In other words, we don't have evidence we can rely upon.

But that may be beginning to change. June last year, the U.S.  National Vaccine Advisory Committee approved a wide list of vaccine safety research recommendations. More specifically, studying vaccinated vs. unvaccinated groups of children for a number of outcomes, including autoimmune diseases, central nervous system demyelinating disorders, encephalitis, encephalopathy, complications from post-vaccine fever, and neurodevelopmental disorders,

including autism spectrum disorder.

It recommends to study effects of multiple, simultaneous and alternate vaccination schedules, as well as cumulative exposure to vaccine components.

It also recommends studying at-risk subpopulations, such as premature and low birth weight infants, those with immunodeficiency, autoimmune disorders, and children with inherited metabolic errors.

Much of these recommendations is what studies so far haven't been researching (one has to wonder what was it that they did research), and much of what "anti-vaccine" - or, rather, vaccine safety groups were advocating for years.

What these recommendations clearly communicate is:

we don't know nearly enough about vaccine safety

it is possible that vaccination carries risk for vulnerable sub-populations, and

we need better studies to establish the facts

So, the littl' 1998 study by Wakefield, Walker-Smith, Murch and colleagues may have been not that much off, and "scientifically defective", afterall. In fact, it probably did crack open new horizons, no matter how inconvenient to some, and earned becoming a symbol of the vaccine safety movement.

That also made it a target for some major "special interests".

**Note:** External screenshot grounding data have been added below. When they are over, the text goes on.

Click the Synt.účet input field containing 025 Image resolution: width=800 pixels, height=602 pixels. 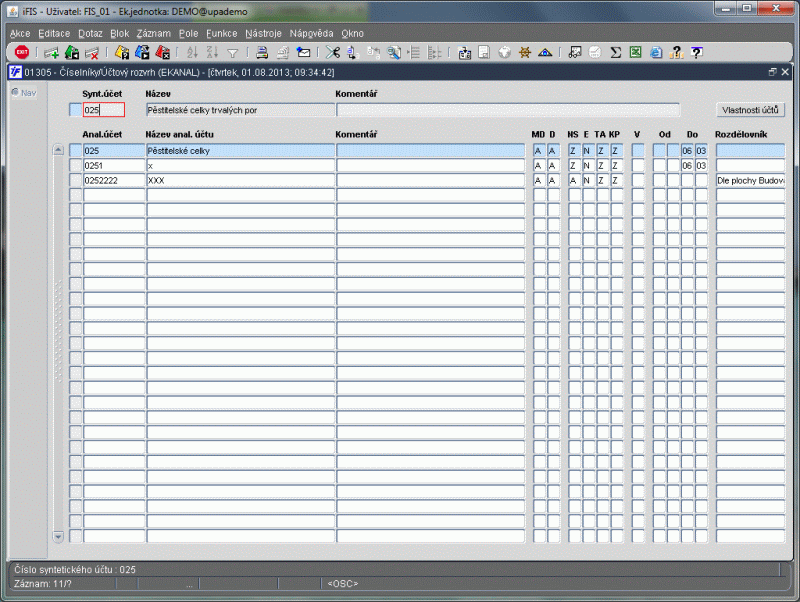pos(104,110)
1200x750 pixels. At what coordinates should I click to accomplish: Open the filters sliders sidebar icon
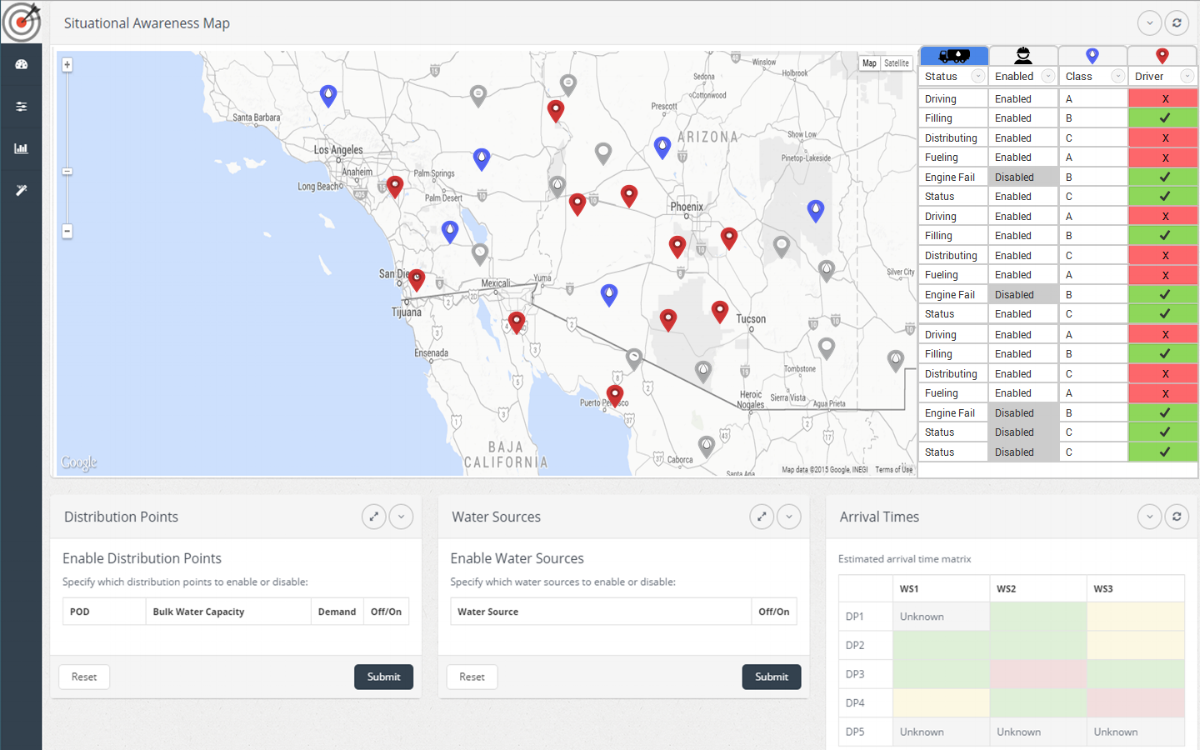[22, 105]
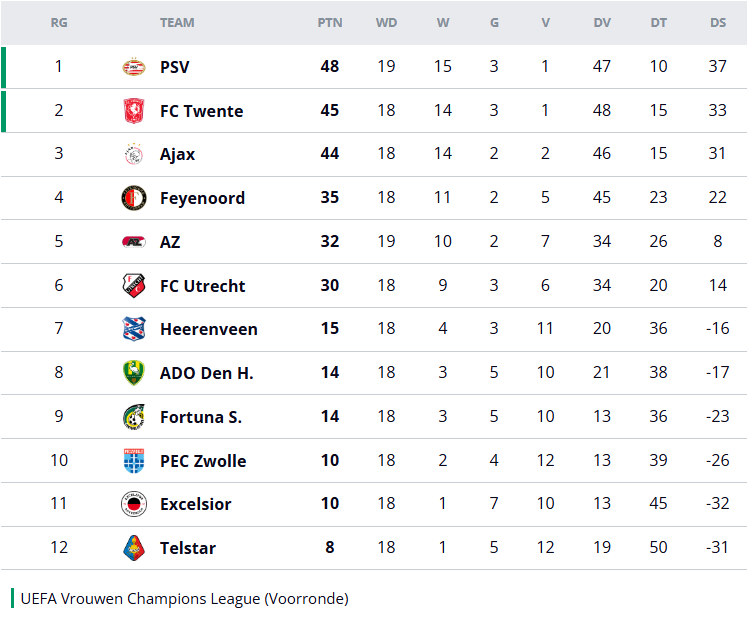Click the WD column header
Viewport: 747px width, 618px height.
386,23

Looking at the overall picture, seems as these interests did deliver some low blows in the undeclared "public relations" war - nothing unexpected, or new. But, this time, they may not be realizing what they are up against. They are on the collision course with the growing army of concerned, loving moms and dads, increasingly better informed, and less naive. They better watch out.